**Work item:** Copy exactly, please, each line of the data below until the line that contains "Open the Passive" has been copied, beginning at the top.

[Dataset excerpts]
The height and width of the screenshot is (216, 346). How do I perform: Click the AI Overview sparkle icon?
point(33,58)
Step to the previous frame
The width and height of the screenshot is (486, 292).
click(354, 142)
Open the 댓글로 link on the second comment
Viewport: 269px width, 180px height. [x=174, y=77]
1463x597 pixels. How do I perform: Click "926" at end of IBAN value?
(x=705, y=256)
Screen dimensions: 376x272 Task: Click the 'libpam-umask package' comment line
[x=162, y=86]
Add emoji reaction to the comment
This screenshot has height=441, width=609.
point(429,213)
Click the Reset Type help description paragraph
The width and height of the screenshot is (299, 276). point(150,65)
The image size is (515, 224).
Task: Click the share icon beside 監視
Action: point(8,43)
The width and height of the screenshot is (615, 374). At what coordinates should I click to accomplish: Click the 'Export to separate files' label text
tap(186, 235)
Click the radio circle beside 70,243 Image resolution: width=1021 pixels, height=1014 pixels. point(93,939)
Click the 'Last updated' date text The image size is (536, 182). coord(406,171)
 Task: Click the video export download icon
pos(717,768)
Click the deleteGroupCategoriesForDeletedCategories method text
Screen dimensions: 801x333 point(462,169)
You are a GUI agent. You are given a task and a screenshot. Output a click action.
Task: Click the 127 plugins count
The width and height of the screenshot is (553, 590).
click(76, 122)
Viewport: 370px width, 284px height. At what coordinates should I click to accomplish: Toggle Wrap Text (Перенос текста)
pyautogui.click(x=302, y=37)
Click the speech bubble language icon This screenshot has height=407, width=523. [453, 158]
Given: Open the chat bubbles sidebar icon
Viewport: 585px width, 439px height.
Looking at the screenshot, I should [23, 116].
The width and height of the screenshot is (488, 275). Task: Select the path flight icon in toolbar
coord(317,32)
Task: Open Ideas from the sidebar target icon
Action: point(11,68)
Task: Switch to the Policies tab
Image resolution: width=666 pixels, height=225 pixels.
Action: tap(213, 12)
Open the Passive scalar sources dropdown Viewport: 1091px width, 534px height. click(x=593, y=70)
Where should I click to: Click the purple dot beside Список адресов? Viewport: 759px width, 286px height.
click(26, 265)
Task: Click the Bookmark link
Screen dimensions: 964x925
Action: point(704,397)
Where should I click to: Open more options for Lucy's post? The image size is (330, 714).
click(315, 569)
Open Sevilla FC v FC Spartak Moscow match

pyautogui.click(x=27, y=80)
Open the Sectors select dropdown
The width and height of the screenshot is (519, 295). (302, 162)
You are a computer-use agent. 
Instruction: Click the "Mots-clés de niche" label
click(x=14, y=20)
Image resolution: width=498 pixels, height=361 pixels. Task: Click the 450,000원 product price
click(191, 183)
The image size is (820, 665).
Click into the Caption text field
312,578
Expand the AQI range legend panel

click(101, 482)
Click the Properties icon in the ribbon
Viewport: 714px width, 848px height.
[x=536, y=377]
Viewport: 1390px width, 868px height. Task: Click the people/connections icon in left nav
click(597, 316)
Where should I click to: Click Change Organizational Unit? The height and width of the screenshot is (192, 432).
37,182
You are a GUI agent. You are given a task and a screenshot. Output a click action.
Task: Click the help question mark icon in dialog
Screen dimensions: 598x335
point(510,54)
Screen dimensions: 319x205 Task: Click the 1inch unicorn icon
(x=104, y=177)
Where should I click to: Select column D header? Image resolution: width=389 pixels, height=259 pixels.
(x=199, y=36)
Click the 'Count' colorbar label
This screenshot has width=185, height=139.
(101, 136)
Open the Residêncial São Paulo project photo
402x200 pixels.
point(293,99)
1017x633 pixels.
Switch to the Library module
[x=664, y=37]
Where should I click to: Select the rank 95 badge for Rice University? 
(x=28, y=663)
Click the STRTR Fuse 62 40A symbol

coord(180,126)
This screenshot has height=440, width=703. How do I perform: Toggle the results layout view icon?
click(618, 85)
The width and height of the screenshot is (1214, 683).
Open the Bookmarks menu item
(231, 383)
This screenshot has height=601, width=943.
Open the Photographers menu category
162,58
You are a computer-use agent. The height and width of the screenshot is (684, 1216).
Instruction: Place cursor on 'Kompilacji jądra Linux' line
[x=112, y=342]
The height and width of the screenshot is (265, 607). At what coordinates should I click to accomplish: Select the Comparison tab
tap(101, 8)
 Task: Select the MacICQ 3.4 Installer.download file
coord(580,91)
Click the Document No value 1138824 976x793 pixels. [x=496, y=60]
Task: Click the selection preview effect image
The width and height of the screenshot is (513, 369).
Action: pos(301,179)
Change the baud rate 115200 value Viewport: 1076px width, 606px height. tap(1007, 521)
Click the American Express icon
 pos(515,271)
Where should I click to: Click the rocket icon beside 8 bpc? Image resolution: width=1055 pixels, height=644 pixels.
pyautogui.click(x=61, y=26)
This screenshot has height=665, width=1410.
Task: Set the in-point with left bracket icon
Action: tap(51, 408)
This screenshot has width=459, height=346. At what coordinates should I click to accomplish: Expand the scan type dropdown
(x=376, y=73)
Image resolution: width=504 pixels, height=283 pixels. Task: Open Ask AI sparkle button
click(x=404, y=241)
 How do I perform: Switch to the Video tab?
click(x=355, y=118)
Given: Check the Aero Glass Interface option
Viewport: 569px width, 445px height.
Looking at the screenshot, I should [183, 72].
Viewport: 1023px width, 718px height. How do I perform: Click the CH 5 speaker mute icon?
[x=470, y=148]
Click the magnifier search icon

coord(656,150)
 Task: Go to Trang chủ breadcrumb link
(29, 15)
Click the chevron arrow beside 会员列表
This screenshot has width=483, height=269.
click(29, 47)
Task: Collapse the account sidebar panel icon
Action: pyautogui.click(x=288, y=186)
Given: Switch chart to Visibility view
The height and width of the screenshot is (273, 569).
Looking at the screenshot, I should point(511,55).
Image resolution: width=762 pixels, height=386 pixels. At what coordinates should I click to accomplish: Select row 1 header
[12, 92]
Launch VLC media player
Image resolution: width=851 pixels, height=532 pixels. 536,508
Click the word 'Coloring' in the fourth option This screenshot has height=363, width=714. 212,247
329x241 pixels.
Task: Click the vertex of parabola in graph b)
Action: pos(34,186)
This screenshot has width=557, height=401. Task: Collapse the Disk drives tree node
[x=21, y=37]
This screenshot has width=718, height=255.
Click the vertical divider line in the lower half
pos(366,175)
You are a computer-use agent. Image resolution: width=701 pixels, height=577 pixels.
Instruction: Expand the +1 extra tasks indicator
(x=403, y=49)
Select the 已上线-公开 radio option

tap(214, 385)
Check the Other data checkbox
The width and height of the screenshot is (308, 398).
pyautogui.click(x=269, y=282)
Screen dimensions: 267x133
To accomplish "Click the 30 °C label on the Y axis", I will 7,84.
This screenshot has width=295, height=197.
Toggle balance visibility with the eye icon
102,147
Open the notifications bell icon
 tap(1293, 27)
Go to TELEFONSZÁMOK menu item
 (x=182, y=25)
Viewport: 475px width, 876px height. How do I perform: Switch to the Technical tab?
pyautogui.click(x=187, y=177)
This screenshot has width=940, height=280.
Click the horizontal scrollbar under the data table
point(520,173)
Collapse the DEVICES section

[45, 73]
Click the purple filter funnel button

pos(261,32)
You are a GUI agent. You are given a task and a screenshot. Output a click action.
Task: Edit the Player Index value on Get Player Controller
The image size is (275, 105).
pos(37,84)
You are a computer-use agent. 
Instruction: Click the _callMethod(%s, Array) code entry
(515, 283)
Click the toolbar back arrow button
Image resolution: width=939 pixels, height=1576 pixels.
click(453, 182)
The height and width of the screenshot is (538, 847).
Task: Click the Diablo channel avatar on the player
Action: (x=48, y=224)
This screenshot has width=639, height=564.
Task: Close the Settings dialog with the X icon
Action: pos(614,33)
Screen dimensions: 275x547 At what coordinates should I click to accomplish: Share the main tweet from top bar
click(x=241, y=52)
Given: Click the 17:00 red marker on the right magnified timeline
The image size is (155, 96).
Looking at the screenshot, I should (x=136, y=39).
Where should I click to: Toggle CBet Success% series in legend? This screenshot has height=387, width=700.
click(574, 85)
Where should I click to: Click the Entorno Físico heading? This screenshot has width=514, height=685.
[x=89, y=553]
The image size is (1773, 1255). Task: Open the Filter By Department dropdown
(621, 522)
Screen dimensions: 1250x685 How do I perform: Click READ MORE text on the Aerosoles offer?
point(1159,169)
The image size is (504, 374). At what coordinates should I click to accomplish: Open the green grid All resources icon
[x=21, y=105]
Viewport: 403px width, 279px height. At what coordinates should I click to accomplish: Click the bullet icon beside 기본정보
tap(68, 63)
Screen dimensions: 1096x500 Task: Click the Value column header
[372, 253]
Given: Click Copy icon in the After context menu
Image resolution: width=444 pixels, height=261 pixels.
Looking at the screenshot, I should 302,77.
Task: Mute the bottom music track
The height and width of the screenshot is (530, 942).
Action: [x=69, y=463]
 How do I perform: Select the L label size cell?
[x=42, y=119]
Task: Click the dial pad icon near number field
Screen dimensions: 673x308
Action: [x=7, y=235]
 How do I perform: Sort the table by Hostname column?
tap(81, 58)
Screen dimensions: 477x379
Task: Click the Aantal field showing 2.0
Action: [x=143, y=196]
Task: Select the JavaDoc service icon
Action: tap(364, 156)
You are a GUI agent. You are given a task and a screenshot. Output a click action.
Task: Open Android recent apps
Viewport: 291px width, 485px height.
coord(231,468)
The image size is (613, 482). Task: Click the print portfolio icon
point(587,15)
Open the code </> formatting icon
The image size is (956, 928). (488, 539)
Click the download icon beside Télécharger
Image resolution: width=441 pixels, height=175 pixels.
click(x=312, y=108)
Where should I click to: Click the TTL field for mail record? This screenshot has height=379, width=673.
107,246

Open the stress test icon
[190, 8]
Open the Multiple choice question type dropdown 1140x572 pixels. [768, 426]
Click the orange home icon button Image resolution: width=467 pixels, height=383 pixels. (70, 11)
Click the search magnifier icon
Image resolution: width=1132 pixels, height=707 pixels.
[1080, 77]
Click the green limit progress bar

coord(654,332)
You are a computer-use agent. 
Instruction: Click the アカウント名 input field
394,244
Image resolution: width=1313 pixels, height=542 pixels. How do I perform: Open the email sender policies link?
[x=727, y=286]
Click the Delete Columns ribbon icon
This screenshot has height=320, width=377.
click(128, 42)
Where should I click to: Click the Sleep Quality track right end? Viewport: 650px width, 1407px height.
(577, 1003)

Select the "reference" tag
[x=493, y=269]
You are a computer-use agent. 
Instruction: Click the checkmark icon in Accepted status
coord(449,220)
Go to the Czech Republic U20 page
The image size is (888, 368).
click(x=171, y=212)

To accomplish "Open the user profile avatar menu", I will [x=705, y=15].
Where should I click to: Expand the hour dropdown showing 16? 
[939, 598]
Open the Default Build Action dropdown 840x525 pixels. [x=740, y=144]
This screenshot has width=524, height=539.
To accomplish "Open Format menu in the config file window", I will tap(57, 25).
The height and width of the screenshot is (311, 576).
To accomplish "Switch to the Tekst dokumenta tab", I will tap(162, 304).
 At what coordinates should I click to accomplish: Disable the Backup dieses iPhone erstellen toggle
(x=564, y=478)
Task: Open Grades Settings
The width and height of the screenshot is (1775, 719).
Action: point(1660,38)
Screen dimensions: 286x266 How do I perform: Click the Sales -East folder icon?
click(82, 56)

**Expected answer:**
The height and width of the screenshot is (216, 346). How do I perform: Click the AI Overview sparkle icon?
point(33,58)
Step to the previous frame
The width and height of the screenshot is (486, 292).
click(354, 142)
Open the 댓글로 link on the second comment
Viewport: 269px width, 180px height. [x=174, y=77]
1463x597 pixels. How do I perform: Click "926" at end of IBAN value?
(x=705, y=256)
Screen dimensions: 376x272 Task: Click the 'libpam-umask package' comment line
[x=162, y=86]
Add emoji reaction to the comment
This screenshot has height=441, width=609.
point(429,213)
Click the Reset Type help description paragraph
The width and height of the screenshot is (299, 276). point(150,65)
The image size is (515, 224).
Task: Click the share icon beside 監視
Action: point(8,43)
The width and height of the screenshot is (615, 374). At what coordinates should I click to accomplish: Click the 'Export to separate files' label text
tap(186, 235)
Click the radio circle beside 70,243 Image resolution: width=1021 pixels, height=1014 pixels. point(93,939)
Click the 'Last updated' date text The image size is (536, 182). coord(406,171)
 Task: Click the video export download icon
pos(717,768)
Click the deleteGroupCategoriesForDeletedCategories method text
Screen dimensions: 801x333 point(462,169)
You are a GUI agent. You are given a task and a screenshot. Output a click action.
Task: Click the 127 plugins count
The width and height of the screenshot is (553, 590).
click(76, 122)
Viewport: 370px width, 284px height. At what coordinates should I click to accomplish: Toggle Wrap Text (Перенос текста)
pyautogui.click(x=302, y=37)
Click the speech bubble language icon This screenshot has height=407, width=523. [453, 158]
Given: Open the chat bubbles sidebar icon
Viewport: 585px width, 439px height.
Looking at the screenshot, I should [23, 116].
The width and height of the screenshot is (488, 275). Task: Select the path flight icon in toolbar
coord(317,32)
Task: Open Ideas from the sidebar target icon
Action: point(11,68)
Task: Switch to the Policies tab
Image resolution: width=666 pixels, height=225 pixels.
Action: tap(213, 12)
Open the Passive scalar sources dropdown Viewport: 1091px width, 534px height. click(x=593, y=70)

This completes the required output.